▶ _PASSAGE SHOWN_
________________________
Case Style: United States of America v. Nicholas W. Schofield

Case Number: 6:14-cr-00023-C-BG

Judge: Sam Cummings

Court: United States District Court for the Northern District of Texas (Lubbock County)

Plaintiff's Attorney: Steven M. Sucsy

Defendant's Attorney: Ben Garcia and Travis Ware

Description: LUBBOCK, TX — A former mechanic from Lake Charles, Louisiana, Nicholas W. Schofield, 26, was sentenced by U.S. District Judge Sam R. Cummings to 24 months in federal prison, following his guilty plea in July 2014 to one count of attempted transfer of obscene material to a minor, announced U.S. Attorney Sarah R. Saldaña of the Northern District of Texas.

Judge Cummings ordered Schofield, who has been on bond, to surrender to the Bureau of Prisons on January 25, 2015.

According to documents filed in the case, in November 2013, a minor female, “Jane Doe,” from San Angelo, Texas, began texting with a person she did not know, who purported to be an 18-year-old mechanic from Louisiana named “Nick.” In fact, Nick was defendant Schofield. They engaged in numerous texting communications until February 2014, when Jane Doe’s communications were assumed by an undercover special agent with U.S. Immigration and Customs Enforcement’s (ICE) Homeland Security Investigations (HSI).

In the course of his communications with the undercover agent, Schofield sent various sexually explicit images and videos, all the while believing he was communicating with 15-year-old Jane Doe. According to the factual resume filed, the video Schofield sent to the minor is obscene, in that it appeals to a prurient interest in sex, depicts a sexually explicit act and is patently offensive and, taken as a whole, lacks serious literary, artistic, political or scientific value.
________________________
▶ _DATASET CONTENT_
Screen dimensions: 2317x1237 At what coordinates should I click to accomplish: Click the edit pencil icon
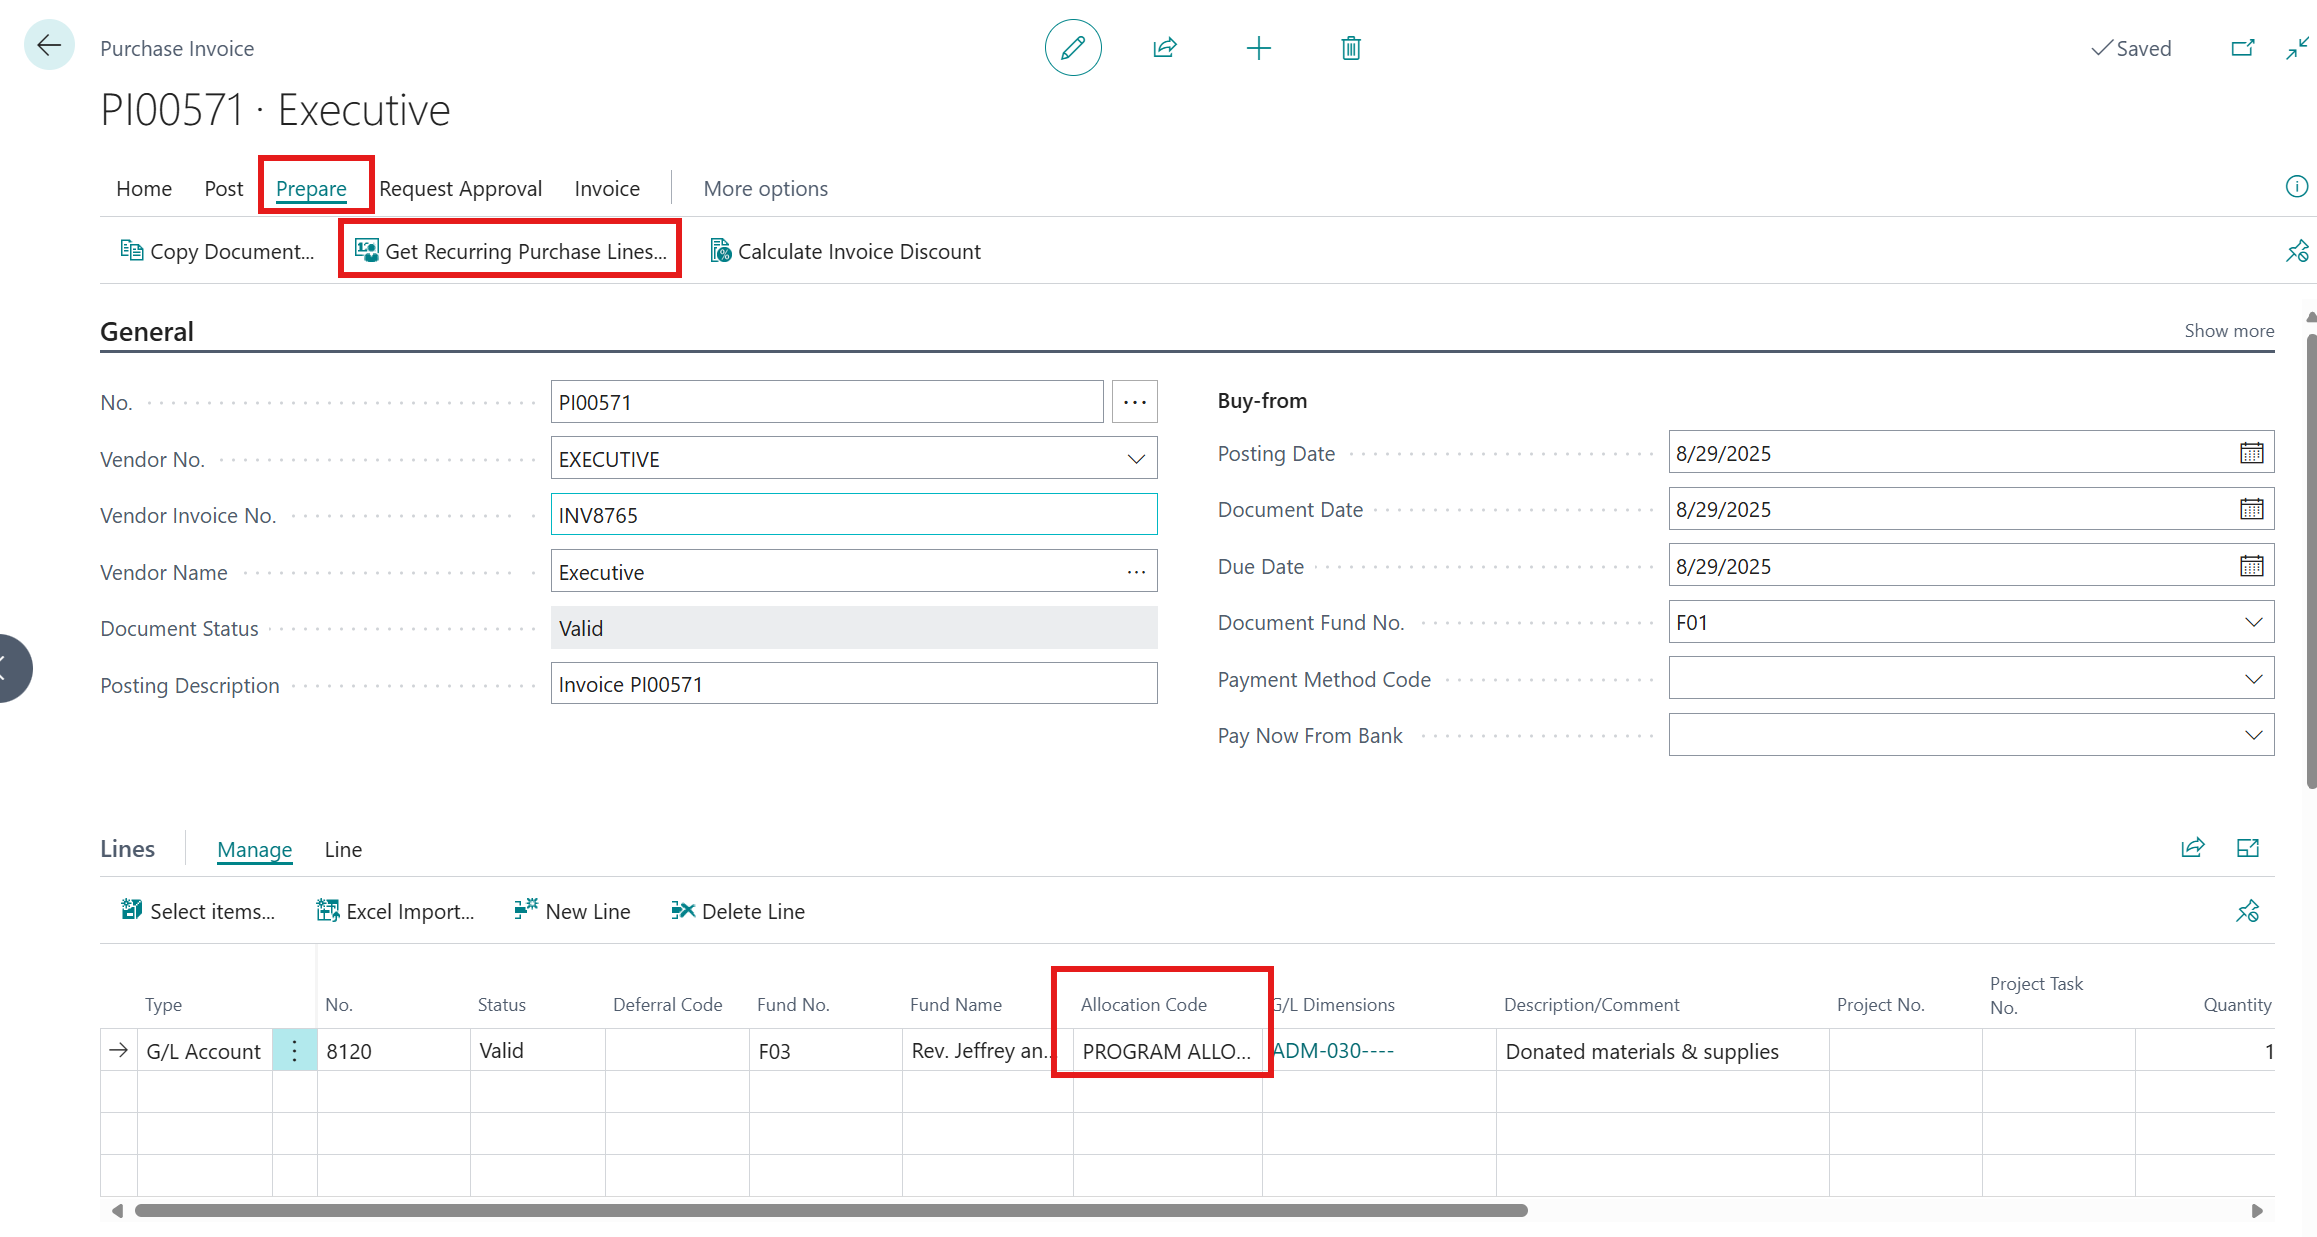[1072, 48]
________________________
▶ _CHALLENGE A_
In the case summary, on what date was Schofield ordered to surrender to the Bureau of Prisons?
▶ _CHALLENGE B_
Name every attorney listed for either side in the case summary.
▶ _CHALLENGE C_
Carry on the case summary from its last sentence.

▶ _WRITTEN ANSWER A_
January 25, 2015.

▶ _WRITTEN ANSWER B_
Steven M. Sucsy, Ben Garcia, and Travis Ware.

▶ _WRITTEN ANSWER C_
The case was brought as part of Project Safe Childhood, a nationwide initiative, which was launched in May 2006 by the Department of Justice, to combat the growing epidemic of child sexual exploitation and abuse. Led by U.S. Attorney’s Offices and the Criminal Division’s Child Exploitation and Obscenity Section, Project Safe Childhood marshals federal, state and local resources to better locate, apprehend and prosecute individuals, who sexually exploit children, and identify and rescue victims. For more information about Project Safe Childhood, please visit http://www.justice.gov/psc/. For more information about internet safety education, please visit http://www.justice.gov/psc/ and click on the tab “resources.”

ICE HSI and the San Angelo Police Department, Special Operations Section, investigated.